Pace Yourself Against Aging Through Fast Walking
This entry was posted on September 8, 2020.
Walking has ancient roots on its glorious health benefits.
From caveman to pioneers, walking has become a primary activity.
People from the Stone Age use walking to hunt for food, while the 1800s have their horses and carriages, walking is still the main pastime of the people living in the city or the country.
Science has proven that placing one foot in front of the other leads to some seriously impressive mental and physical benefits.
But wait, upping your pace through fast walking can even give your greater benefits.
So head outdoors for a quick walk and pick up the pace.
No sooner will you feel the “dramatic difference in whether you live or die over the next decade,” says Dr.
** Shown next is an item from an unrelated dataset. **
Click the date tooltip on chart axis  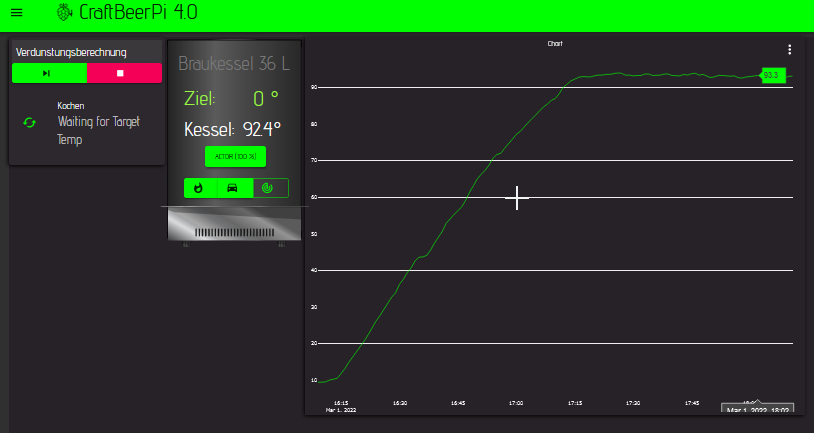coord(757,409)
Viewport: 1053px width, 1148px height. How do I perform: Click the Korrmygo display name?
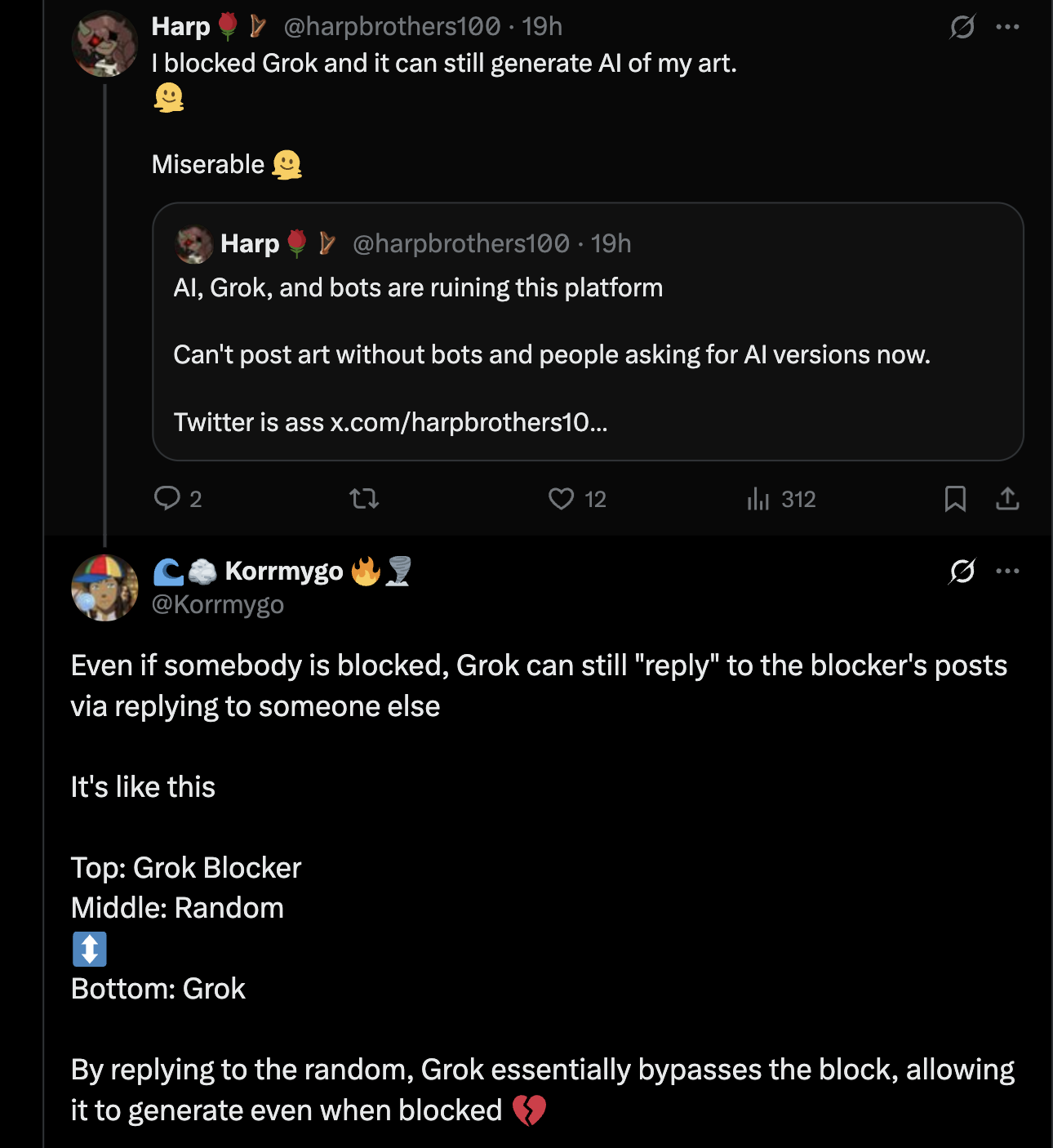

Phillips, assistant professor of physical medicine and rehabilitation at Harvard Medical School.
Studies on Fast Paced Walking and its Effect on Aging
If your walking pace has slowed down in your forties, you may be aging faster than you realize.
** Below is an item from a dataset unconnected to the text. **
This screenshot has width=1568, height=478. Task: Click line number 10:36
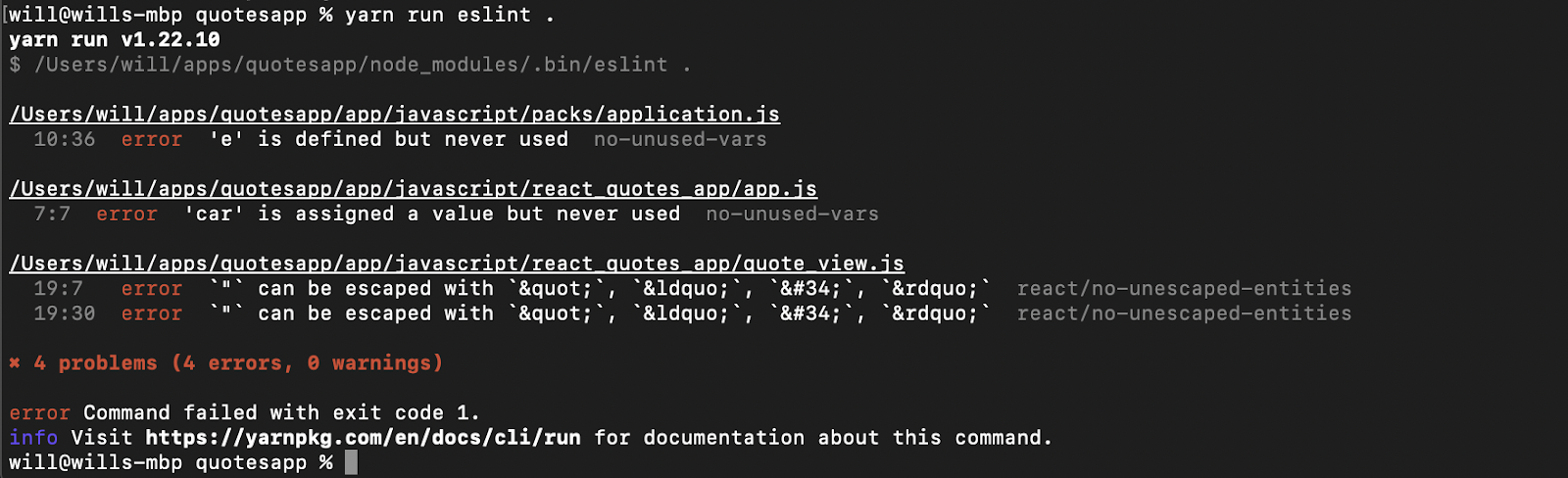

Several studies from all over the world have proven this reality.
- Research on New Zealanders discovered that those with the slowest walking speed showed accelerated aging across various biomarkers including body mass index, waist-to-hip ratio, cholesterol level, white blood cell count, gum health, and cardiorespiratory fitness—plus the rate of facial aging.Slow walkers also had a reduction in total brain volume, performing worse on tests of memory, processing speed, reasoning, and other cognitive functions.Overall, this shows that walking speed can affect both physical and cognitive health, and is an “inexpensive indicator of well-being across adulthood,” as commented by Stephanie Studenski, MD, of the University of Pittsburgh School of Medicine.
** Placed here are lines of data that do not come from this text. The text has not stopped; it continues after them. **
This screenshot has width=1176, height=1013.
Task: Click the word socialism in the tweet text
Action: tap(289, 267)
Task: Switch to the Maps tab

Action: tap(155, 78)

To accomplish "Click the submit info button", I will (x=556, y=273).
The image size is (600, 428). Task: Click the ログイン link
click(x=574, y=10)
- In Britain, a study showed that those who reported walking at a brisk or fast pace is beneficial for long term health and longevity compared to slow walking, particularly for older people.
The Science Behind Combating Aging Through Fast Walking
Aging is technically the biological process of growing older in a deleterious sense, defined as the collection of changes that render human beings progressively more likely to die.
The changes include:
- Changes in appearance like a gradual reduction in height and weight
- Loss of muscle and bone mass
- Lower metabolic rate
- Longer reaction times
- Declines in Memory Functions
- Declines in the kidney, pulmonary, and immune functions
- Endocrine Changes
- Declines in exercise performance
How then can fast walking contribute to combating these changes as you age?
Walking at an increased speed requires the central nervous system and peripheral nervous system to work together with your muscles, heart, lungs, and eyes.
Michael Roizen, MD commented on how our physical and mental health are tied together relating it to fast walking. He said, “ As you stress your muscles as you walk faster, you produce hormones that stimulate your brain to grow and stimulate brain function.”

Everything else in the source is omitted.